I'm just debt-free millennial with a fully paid off house and car looking to purchase investment property #2 on another 15-year mortgage while renting an apartment in Manhattan.
This is just math. You don’t have to earn $200,000/year to afford a $400,000 property. Borrowing $400k costs about $2000/mo. Call it $2500 with taxes and maybe an HOA. That’s about $30,000/year, or 15% of $200,000. Take home on 200 will be north of $150.
Mortgage rates are sub 3% today. That rule of thumb that’s “been around forever” existed when rates were 10%. Such a rule can not possibly be the same when the rate changes so dramatically.
The consistent rule is what percent of your take home you’re comfortable spending. Not many people - owners or renters - spend under 15% on housing.
There's also a risk management calculation here. Sure the easy money and high leverage works if your life circumstances only change for the positive.
I've also seen lots of people in the last two years who had made similar sound decisions who were then furloughed, or lost their jobs, or got sick, or got REALLY sick and ended up losing everything.
If you want to make higher risk bets, there are better avenues for it and certainly ones that you don't live in and risk losing.
> I've also seen lots of people in the last two years who had made similar sound decisions who were then furloughed, or lost their jobs, or got sick, or got REALLY sick and ended up losing everything.
In a non-recourse state, you don’t really “lose everything”. You lose the house, when the bank gets around to foreclosing. If you recognize the problem before you have adverse marks on your credit history, it's pretty trivial to secure an apartment before you do, otherwise the challenge is finding a landlord willing to consider details of your circumstances in renting rather than just saying no because of the adverse credit.
> If you want to make higher risk bets, there are better avenues for it and certainly ones that you don't live in and risk losing.
What specifically is a better avenue, allowing both the use of leverage and the downside risk protection of buying a house in a non-recourse state?
Because, having been through pretty much exactly the negative scenario you describe—losing the house and, the cleanliness of my credit history—I don't regret it at all.
If you're losing everything, it really doesn't matter if your home was 2x or 20x. It's all gone. But for those situations short of losing everything, (lost job, furloughed, sick) then the scenario I outlined that allowed for saving 20% of income would be just of useful if housing was 60% of living expenses or 20% of living expenses.
But you also haven't commented on the aspect of the scenario I presented where a 4x home was still under Rule 28.
No single rule can encompass complex multivariate systems. That is all I am saying here. Otherwise, how about we end it here: It's clear we both agree that financial stability is good and should be a part of any long-term plan, we may simply disagree on the specific parameters that allow for it, which is fine. I appreciate the thoughtful conversation-- HN is one of the few places on the internet where I find that possible.
Okay, that's fantastic. I am honestly glad that you are doing well, there's no reason that many more people couldn't also have that financial security.
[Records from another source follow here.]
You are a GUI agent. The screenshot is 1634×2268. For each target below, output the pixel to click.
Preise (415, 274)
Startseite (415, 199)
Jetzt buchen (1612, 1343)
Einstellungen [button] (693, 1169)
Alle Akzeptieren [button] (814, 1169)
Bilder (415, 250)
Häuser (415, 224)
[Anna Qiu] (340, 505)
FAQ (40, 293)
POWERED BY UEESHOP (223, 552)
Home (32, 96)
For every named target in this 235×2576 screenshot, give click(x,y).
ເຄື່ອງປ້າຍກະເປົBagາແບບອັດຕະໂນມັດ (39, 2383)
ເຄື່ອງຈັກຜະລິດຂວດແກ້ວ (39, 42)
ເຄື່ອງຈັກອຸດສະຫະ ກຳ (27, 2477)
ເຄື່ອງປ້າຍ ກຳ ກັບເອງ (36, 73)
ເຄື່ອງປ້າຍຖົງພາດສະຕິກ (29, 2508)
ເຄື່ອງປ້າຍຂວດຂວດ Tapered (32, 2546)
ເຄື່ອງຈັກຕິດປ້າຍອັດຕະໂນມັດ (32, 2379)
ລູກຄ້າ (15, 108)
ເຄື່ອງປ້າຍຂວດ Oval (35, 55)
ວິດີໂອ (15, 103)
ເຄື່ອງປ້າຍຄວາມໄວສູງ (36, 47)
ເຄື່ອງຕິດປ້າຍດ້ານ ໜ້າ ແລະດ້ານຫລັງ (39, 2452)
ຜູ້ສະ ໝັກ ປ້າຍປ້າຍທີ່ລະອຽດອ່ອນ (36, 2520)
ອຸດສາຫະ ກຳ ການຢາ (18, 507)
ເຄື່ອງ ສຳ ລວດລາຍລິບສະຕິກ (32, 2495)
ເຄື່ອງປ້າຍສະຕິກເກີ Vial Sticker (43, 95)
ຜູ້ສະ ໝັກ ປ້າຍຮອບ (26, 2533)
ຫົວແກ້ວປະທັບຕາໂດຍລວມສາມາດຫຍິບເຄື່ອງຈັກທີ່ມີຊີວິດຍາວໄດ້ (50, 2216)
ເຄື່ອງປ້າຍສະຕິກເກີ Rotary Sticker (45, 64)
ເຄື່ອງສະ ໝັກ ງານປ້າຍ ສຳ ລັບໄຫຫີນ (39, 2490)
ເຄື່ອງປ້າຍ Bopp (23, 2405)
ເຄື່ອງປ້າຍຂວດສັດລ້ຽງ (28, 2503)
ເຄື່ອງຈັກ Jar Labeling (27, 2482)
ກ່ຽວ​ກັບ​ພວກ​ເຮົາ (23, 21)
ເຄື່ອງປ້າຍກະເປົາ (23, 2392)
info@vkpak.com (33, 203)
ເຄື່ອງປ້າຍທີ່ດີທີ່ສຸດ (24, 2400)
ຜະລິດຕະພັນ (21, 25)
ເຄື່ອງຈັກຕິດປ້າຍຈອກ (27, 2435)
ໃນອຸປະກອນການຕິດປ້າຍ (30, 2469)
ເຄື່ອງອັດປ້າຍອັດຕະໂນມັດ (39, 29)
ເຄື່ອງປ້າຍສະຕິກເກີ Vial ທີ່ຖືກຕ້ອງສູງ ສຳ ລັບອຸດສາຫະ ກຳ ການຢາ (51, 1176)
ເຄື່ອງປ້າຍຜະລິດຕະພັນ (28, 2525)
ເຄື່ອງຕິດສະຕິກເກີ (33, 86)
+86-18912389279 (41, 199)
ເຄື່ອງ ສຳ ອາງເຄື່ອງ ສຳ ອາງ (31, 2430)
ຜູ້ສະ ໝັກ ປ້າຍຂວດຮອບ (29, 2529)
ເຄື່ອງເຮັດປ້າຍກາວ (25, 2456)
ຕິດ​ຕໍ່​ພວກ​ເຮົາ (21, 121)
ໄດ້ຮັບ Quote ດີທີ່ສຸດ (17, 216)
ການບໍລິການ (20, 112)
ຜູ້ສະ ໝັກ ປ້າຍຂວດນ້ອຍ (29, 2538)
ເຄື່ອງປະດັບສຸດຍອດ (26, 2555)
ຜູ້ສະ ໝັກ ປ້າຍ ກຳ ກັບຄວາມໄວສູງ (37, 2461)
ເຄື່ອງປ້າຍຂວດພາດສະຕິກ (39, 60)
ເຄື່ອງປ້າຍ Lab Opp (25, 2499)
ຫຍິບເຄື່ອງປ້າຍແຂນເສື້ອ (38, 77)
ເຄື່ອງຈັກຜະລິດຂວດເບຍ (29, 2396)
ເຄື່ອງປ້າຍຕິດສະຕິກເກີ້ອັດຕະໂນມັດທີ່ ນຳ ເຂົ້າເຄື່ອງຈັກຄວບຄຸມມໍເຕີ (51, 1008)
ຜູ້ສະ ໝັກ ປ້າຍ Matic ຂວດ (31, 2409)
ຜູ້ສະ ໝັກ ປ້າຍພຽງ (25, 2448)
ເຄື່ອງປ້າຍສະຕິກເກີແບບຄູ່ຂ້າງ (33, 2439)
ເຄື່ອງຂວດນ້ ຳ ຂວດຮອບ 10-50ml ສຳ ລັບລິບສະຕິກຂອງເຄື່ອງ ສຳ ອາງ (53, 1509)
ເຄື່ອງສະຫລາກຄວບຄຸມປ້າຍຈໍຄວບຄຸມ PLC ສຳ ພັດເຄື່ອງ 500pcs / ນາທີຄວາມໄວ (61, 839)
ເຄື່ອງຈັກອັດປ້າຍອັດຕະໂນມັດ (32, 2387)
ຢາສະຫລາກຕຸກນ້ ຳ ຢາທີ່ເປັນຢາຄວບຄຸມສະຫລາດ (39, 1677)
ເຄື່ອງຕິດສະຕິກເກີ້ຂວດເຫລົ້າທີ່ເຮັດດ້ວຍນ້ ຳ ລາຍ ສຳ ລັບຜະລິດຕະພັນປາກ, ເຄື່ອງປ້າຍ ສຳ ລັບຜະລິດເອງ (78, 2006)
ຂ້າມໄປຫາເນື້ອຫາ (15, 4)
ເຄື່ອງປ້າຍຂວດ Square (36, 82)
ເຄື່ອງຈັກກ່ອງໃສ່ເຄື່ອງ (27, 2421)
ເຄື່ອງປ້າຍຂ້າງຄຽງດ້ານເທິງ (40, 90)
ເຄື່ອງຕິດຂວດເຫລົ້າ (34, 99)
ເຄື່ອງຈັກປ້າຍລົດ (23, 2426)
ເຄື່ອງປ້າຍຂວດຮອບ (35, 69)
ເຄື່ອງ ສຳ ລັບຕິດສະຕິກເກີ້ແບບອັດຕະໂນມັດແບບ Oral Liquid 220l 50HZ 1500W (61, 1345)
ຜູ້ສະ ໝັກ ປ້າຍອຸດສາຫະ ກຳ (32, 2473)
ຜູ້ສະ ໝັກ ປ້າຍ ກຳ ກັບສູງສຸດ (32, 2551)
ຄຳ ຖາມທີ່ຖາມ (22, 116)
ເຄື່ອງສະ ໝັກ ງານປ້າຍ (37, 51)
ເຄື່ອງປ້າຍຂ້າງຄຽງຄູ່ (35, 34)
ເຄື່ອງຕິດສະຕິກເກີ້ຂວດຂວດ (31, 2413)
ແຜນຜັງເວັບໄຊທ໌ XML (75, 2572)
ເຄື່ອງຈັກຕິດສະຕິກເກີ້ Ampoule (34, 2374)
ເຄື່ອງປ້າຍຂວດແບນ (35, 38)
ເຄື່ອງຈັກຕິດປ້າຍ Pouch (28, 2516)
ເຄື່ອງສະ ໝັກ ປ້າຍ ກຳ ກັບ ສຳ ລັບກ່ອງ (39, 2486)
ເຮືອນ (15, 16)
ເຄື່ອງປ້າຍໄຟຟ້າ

But your personal anecdotal experience does not demonstrate that 2x should be the universal rule.
I am also a millennial, but I spent 4x for my house but now have a fully paid-off investment home and a 10% equity mortgage on my primary residence only because of recent home improvements and the fact that the low interest rates mean my excess money is much better used investing in an index fund instead of paying that 10% out of pocket by cashing out the investments. I have zero other debt, not a dime, not on credit cards, not on anything.
There are multiple paths to financial stability that do not have to involve a single rule. I'm glad it worked for you, but circumstances differ greatly between people.
Mortgage rates are sub 3% today. That rule of thumb that’s “been around forever” existed when rates were 10%. Such a rule can not possibly be the same when the rate changes so dramatically.
The consistent rule is what percent of your take home you’re comfortable spending. Not many people - owners or renters - spend under 15% on housing.